Quindi non solo norme non sorrette dalla previsione costituzionale ma incongrue, inadeguate, contraddittorie e spesso sbagliate che hanno alimentato un grosso contenzioso che si sta già riversando sulla Corte costituzionale. Il tutto avallato obtorto collo da un Parlamento costretto a votare quei provvedimenti sulla base di mozioni di fiducia.
Fare un elenco dell’attività normativa sbagliata del Governo, con un giudizio che si estende evidentemente al capo dello Stato che quei provvedimenti usciti da Palazzo Chigi ha firmato, sarebbe incongruo perché una ricognizione delle norme incostituzionali o sbagliate richiederebbe molto spazio e una disamina tecnica che poco interessa i lettori.
Ma facciamo due esempi fra tutti, particolarmente significativi. La soppressione dell’istituto della proroga del trattenimento in servizio dei magistrati, accolta senza difficoltà anche dalle associazioni di categoria, ma che non ha previsto un regime transitorio. Con la conseguenza che molti processi per corruzione si chiuderanno con la prescrizione, perché dovranno cambiare i collegi, una circostanza che azzera il processo e ne richiede la ripresa con il nuovo collegio.

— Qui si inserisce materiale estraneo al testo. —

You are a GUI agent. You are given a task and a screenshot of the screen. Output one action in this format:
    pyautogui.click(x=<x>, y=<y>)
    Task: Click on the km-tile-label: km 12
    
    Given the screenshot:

Sarebbe bastata una disposizione che avesse fatto concludere il periodo della proroga, ove iniziata. Per non dire che il decreto che contiene quella norma e tante altre già impugnate dinanzi ai tribunali e rinviate alla Corte costituzionale reca un vizio di origine, quello di essere conseguenza di una deliberazione del Consiglio dei Ministri del 24 giugno 2014, richiamata in premessa, che risulta essere stata, come hanno affermato tutti i giornali, oggetto di plurime modifiche richieste proprio dal Quirinale senza che esse siano state convalidate da una nuova deliberazione del Consiglio dei Ministri. Un errore di una banalità sconcertante nel quale non sarebbe incorso neppure uno studente al primo anno del corso di laurea in giurisprudenza.
Quanto poi alle presunte semplificazioni basta ricordare che il cosiddetto decreto “sblocca Italia”, che avrebbe dovuto prevedere una serie di semplificazioni, occupa sulla Gazzetta Ufficiale 289 pagine in un testo fitto fitto. Il dato si commenta da solo.

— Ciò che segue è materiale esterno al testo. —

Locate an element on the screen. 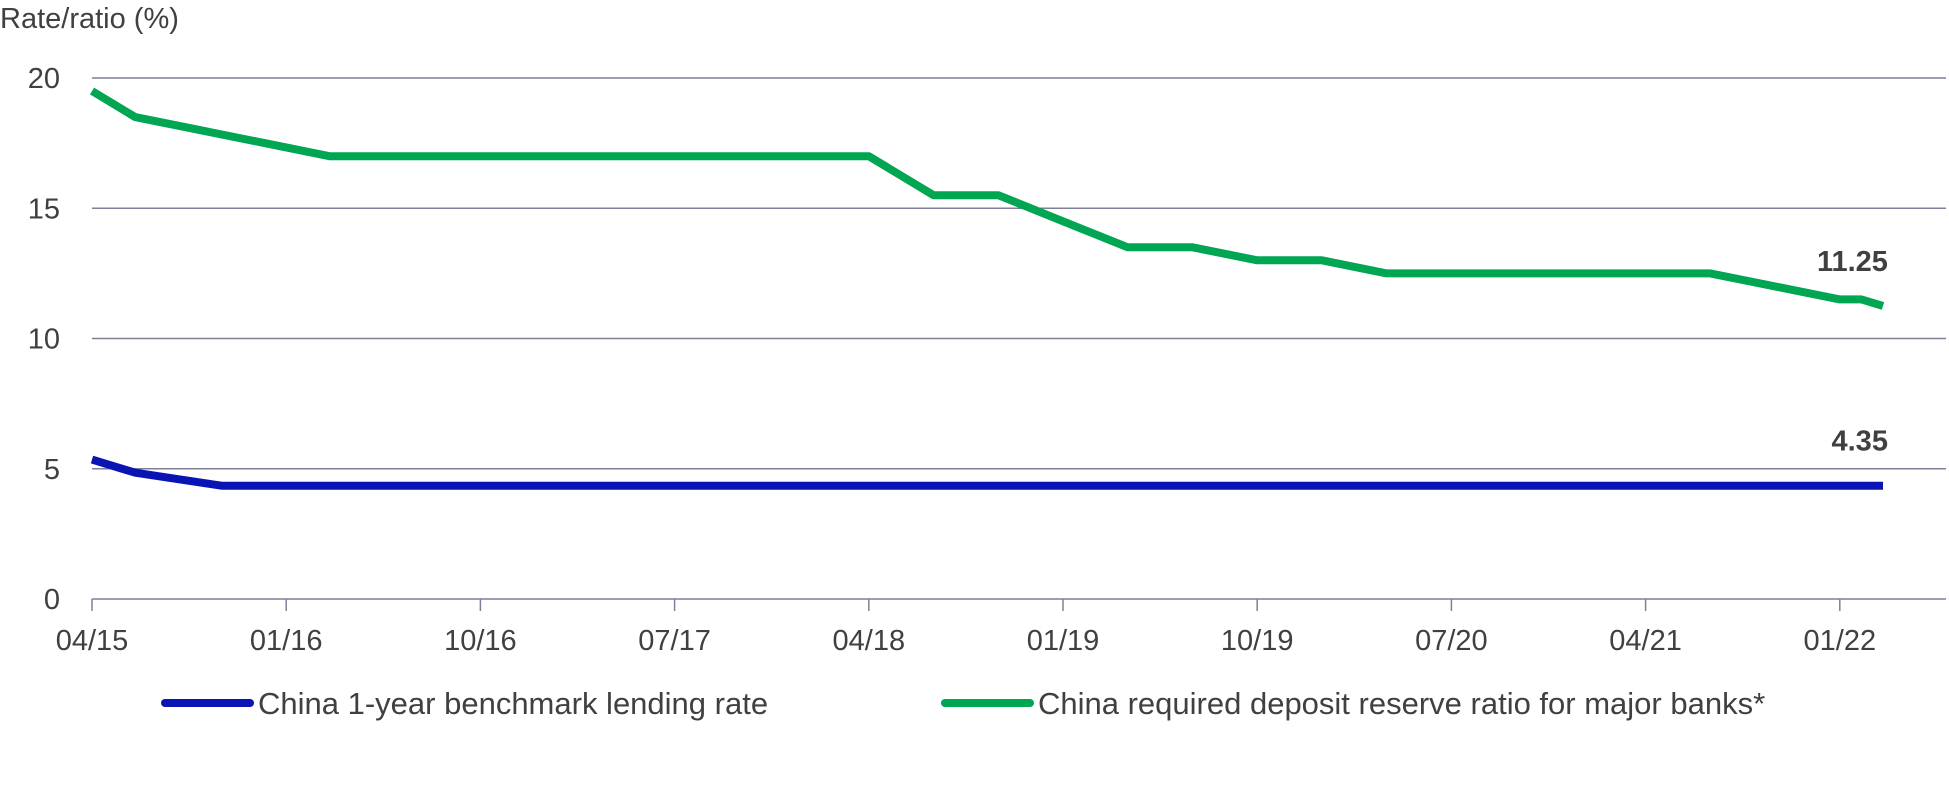 Image resolution: width=1949 pixels, height=800 pixels. x-tick-label: 04/18 is located at coordinates (870, 641).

Ebbene, tutte queste anomalie giuridiche sono state avallate dal capo dello Stato nei confronti del quale il rispetto dovuto per la carica rivestita non può escludere critiche tecniche che, in effetti, trovano conferma delle decisioni dei giudici, in particolare nelle ordinanze di rimessione alla Corte costituzionale.
Nel suo messaggio Giorgio Napolitano ha difeso le ragioni politiche dell’attività svolta, assumendo di aver operato in condizioni di difficoltà, interpretando il suo ruolo come quello di un sollecitatore di riforme necessarie. Una preoccupazione fondata.
Senza dubbio il capo dello Stato ha il dovere di rappresentare le difficoltà nelle quali si muovono le istituzioni segnalando dov’è richiesto un intervento riformatore. Quel che noi dubitiamo possa fare è la sponsorizzazione di una determinata riforma che, ancorché proveniente dal Governo, costituisce una ipotesi normativa sulla quale si deve esprimere il Parlamento che, fino a prova contraria, nel nostro ordinamento è sovrano in quanto espressione del popolo cui appartiene ai sensi dell’articolo 1 della Costituzione la sovranità.